Exercise:
Copy the data that appears below exactly. Drop the pictures.

START Input data

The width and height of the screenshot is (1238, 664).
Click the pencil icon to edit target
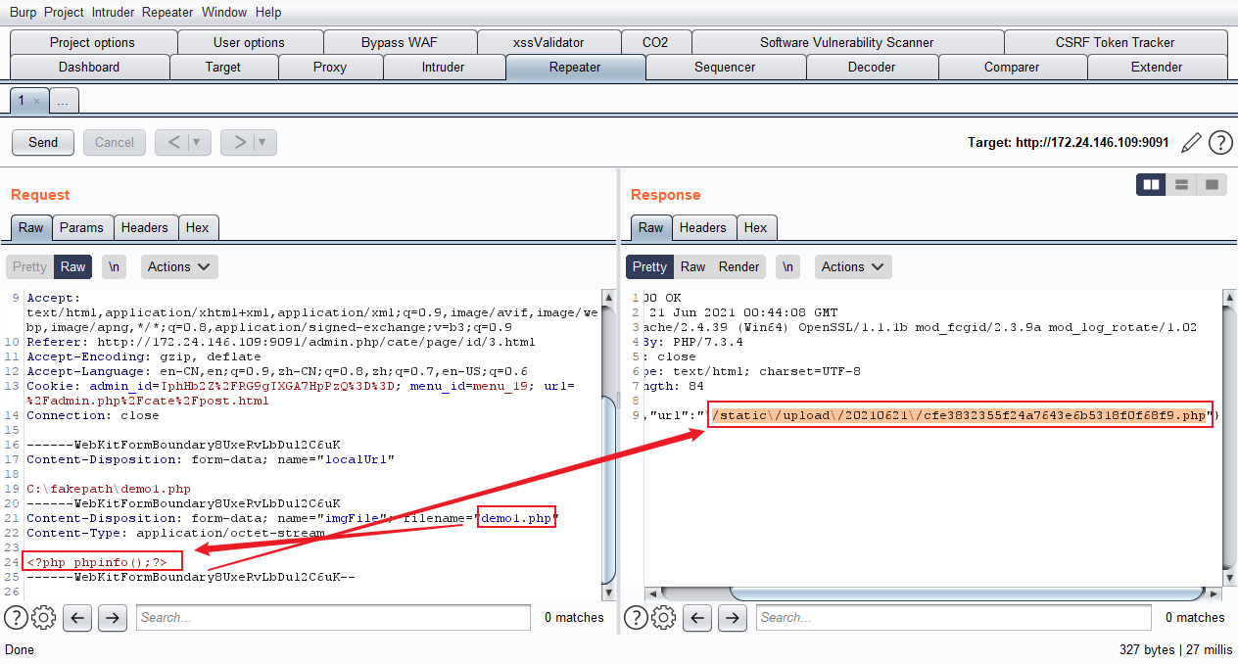[1191, 143]
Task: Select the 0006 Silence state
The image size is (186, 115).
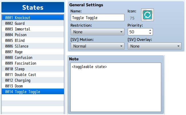Action: coord(33,46)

END Input data

Task response:
The width and height of the screenshot is (1238, 664).
Click the pencil icon to edit target
[1191, 143]
Task: Select the 0006 Silence state
The image size is (186, 115).
Action: coord(33,46)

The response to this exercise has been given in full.